Grouping by to perform aggregations

data_grouped = data_spark.groupby("id").count()
display(data_grouped)
data_group2 = data_spark.groupby('id').agg(pf.sum('count'))
display(data_group2)
data_group3 = data_spark.groupby('id').agg(pf.collect_set('words').alias('words_list'))
display(data_group3)
collect_set function to collect all the ‘words’ into a list in a group

User-Defined Functions

Spark also provides features for User-Defined Functions that can be used in data manipulation and data analysis. We can write UDF's to work on each row and generate a single value for each of them.

def length_of_words(term):
return len(term.split(" "))
length_of_word_udf = udf(lambda x : length_of_words(x), IntegerType())
data_spark = data_spark.withColumn('length_of_word', length_of_word_udf(data_spark.column1))

Window Functions

Spark also provides features for Window Functions which can operate on a group of rows (like frame, partition) and return a single value for every input row.
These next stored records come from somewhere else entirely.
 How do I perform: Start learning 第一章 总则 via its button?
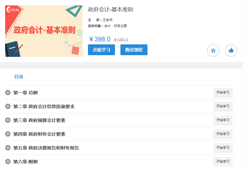point(223,93)
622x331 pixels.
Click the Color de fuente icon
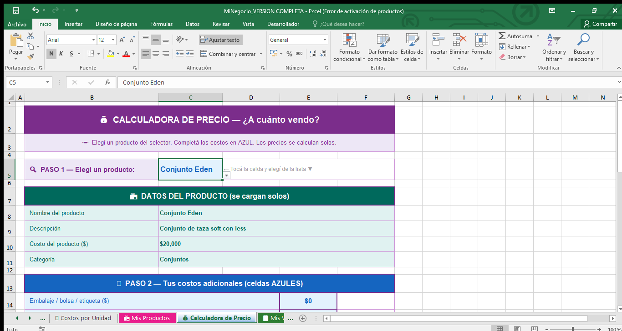coord(127,55)
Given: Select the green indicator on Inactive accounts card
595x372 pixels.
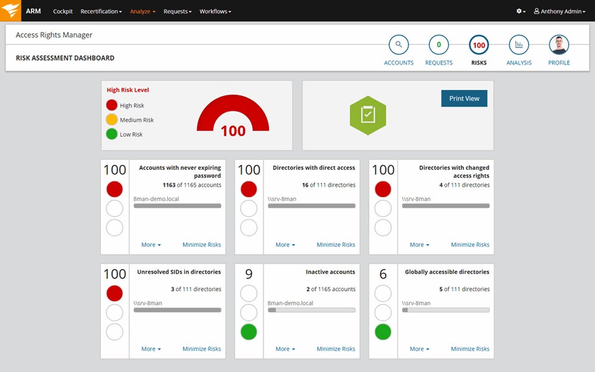Looking at the screenshot, I should 248,332.
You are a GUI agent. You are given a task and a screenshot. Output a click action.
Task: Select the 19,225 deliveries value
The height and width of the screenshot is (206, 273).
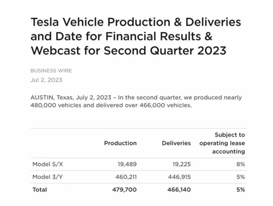tap(182, 164)
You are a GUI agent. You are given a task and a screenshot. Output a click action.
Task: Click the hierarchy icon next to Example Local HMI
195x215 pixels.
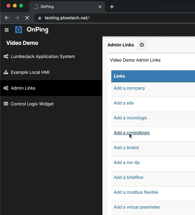[x=6, y=72]
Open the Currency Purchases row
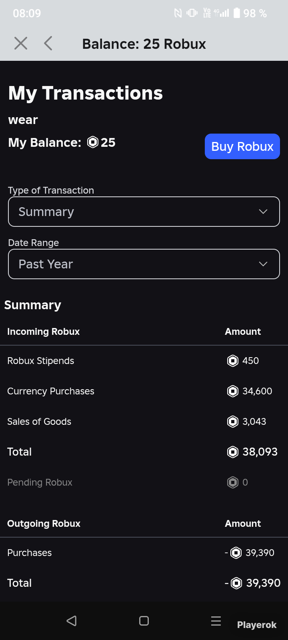Image resolution: width=288 pixels, height=640 pixels. [x=144, y=391]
w = Window.partitionBy('id').orderBy('value')
data_spark_words_list = dd.withColumn('words_list', pf.collect_list('words').over(w)).withColumn('value_list', pf.collect_list('value').over(w))
display(data_spark_words_list)
Window function to collect all words for each window so far

Grouped Map Pandas UDFs

Grouped map Pandas UDFs are designed for split-apply-combine patterns in data analysis, and they operate on all the data for some groups, e.g., “for each ID, apply this operation”. Grouped map Pandas UDFs first splits a Spark DataFrame into groups based on the conditions specified in the Groupby operator, applies a user-defined function (pandas.DataFrame -> pandas.DataFrame) to each group, combines, and returns the results as a new Spark DataFrame. Pandas UDFs optimized and faster for grouped operations.

schema = StructType([
StructField("id", IntegerType()),
StructField("words", StringType()),
StructField("value", IntegerType()),
StructField("total_words", IntegerType()),
StructField("mean_subtracted", IntegerType())
])@pandas_udf(schema, PandasUDFType.GROUPED_MAP)
def subtract_mean(pdf):
return pdf.assign(mean_subtracted=pdf.value - pdf.value.mean())
data_pandas_udf = data_spark.groupby('id').apply(subtract_mean)
display(data_pandas_udf)
Created mean_subtracted column using Pandas UDF

The best part here is that the data is distributed to all the worker nodes and aggregations are done on big data and results can be achieved efficiently using Spark.
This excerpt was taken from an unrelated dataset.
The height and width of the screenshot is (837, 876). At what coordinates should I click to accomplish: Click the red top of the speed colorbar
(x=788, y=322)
P.S: The goal of the article is just to show the functionality of Spark and what it offers (with some examples). The data used in this article is a very small one. So if you want to test them out, try them on large-scale datasets.

Conclusion

Spark is inherently multi-threaded and can make use of all cores of your machine. By breaking down the total amount of work into individual tasks, which then can be processed independently (as soon as each task’s input data is available) in parallel, Spark makes very efficient use of the available cluster resources.

Spark also scales very well with huge amounts of data. It does not only scale via multiple machines in a cluster, but the ability to spill intermediate results to disk is at the core of the design of Spark. Therefore Spark is almost never limited by the total amount of main memory, but only by the total amount of available disk space.

The virtually unlimited scalability both in terms of data and processing power makes Spark a distributed and parallel relational execution engine for processing big data.